Kåre: Yes, taboo! Everybody is feeling it but nobody is talking about it, and then the group loses. So we start by bringing awareness to how it is right now, without judgment. Truth will do the work, if we allow ourselves to see and feel it. Then something can start shifting, the group can loosen up, and new possibilities can be seen. Any organisation is ready for a next step of growth, it does not have to be a great leap. Awareness can happen in an instant, but growth takes time. That’s what is beautiful about coaching. We begin always where we are. And from there we open up to the next level of development. So it’s not about jumping into becoming an awakened, enlightened organisation if you are a totally structured, fear-based organisation. It’s like any human being. There is a process involved. You have to do the steps. So that’s what I like about coaching, it’s not a fixed method, it’s open. It’s like, where are you guys now? What’s the reality, and where would you like to go? Which direction?

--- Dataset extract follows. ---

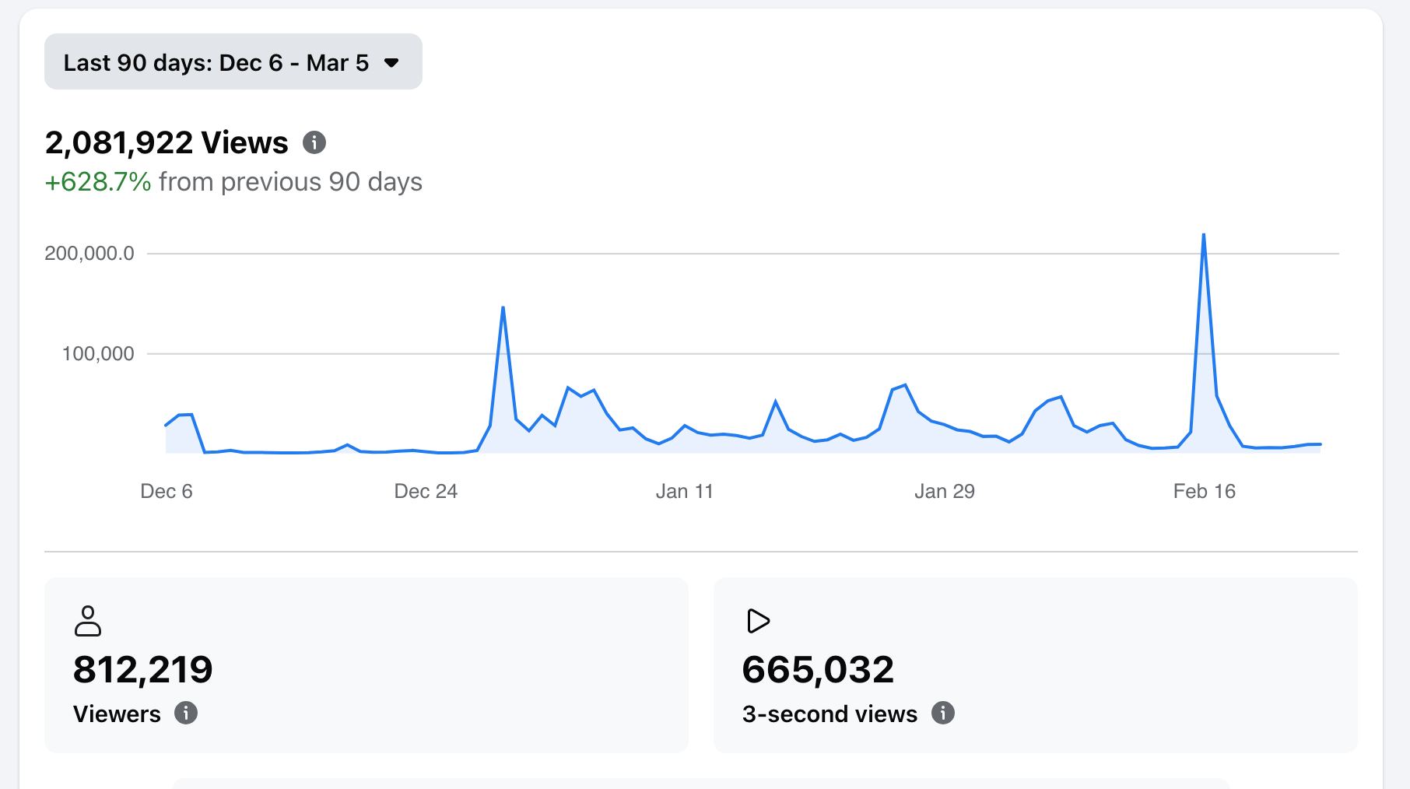The image size is (1410, 789).
Task: Select the 812,219 Viewers count
Action: (143, 669)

Lidia: And you mentioned about bringing awareness as a key step.
Kåre: First bringing awareness to where you are. Where am I?
Lidia: And could you explain or define some kind of cornerstones or clear steps to bringing awareness or being present.

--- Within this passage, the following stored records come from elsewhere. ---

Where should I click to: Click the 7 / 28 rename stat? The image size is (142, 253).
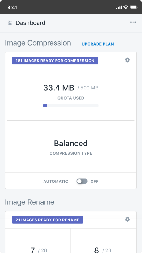tap(38, 250)
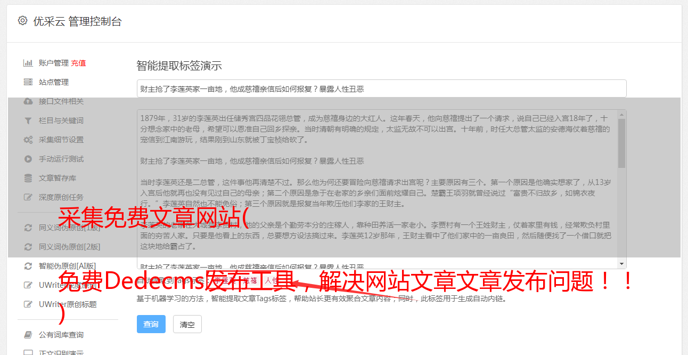Viewport: 688px width, 355px height.
Task: Click the bar chart icon for 账户管理
Action: point(28,63)
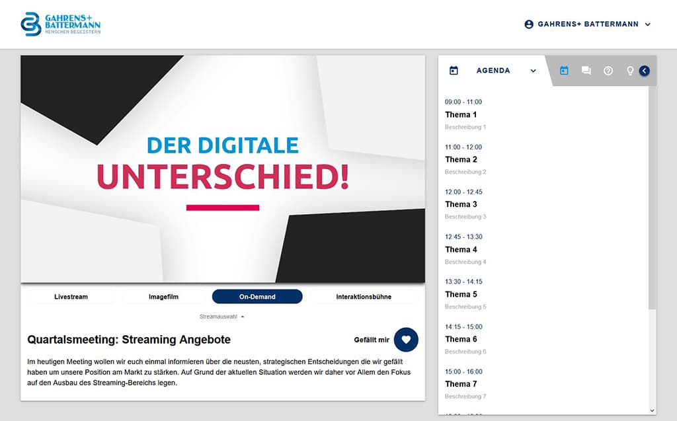Click the dark calendar icon beside AGENDA title
This screenshot has height=421, width=677.
point(454,71)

Kåre: The cornerstone, number one, is exactly where you are. Finding out where you are in terms of facts, feelings, strengths etc. The truth about the present moment in terms of the human value chain. Satisfaction, fulfilment. Also money, structure, power, conflict, etc.

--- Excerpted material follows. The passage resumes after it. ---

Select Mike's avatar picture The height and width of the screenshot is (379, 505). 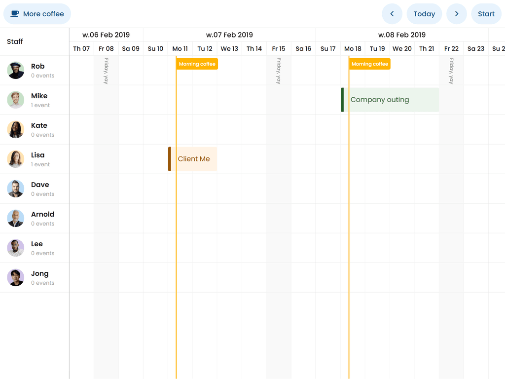[x=16, y=100]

Lidia: The truth of the moment.
Kåre: Yes, the truth of the moment. Then secondly, bringing awareness to the deeper purpose as we talked about earlier. Why are you here? Both collectively and individually. So in a leadership group, why are you here as a group? But also for each individual – why are you here? What’s driving you? It’s about not being afraid to talk about that. People think it’s very personal, but it’s actually what connects the team. People are personal! Another key element is the intention. Intention, not so much in terms of how much money you want to make, or so on, but deeper intention in terms of what you want to contribute, but also how you want to work. How you want to live as an organisation. For instance, is this going to be done in a joyful way, or is it going to be done in a fearful way? It is about leadership having clarity on intention about the ‘how’, not only the ‘why’. What is the quality you want to live in your organisation. Generally, employees copy leaders. Whatever signals the leadership give, generally the organisation will copy. If the leadership values are openness and realness then it will be a happy organisation. So define those qualities. And then another key element is including emotions and physical feelings, the body. We tend to forget the body, and we tend to forget emotions in the workplace. But when we do that it results in a loss of energy and motivation and clarity. Include the breath, the body and the emotions. This opens up for inner motivations. So maybe that’s an extra point. Find ways to release inner motivation. Not just external goals like salary, career path etc., but to release the inner motivations of the people. This is something coaching really contributes toward.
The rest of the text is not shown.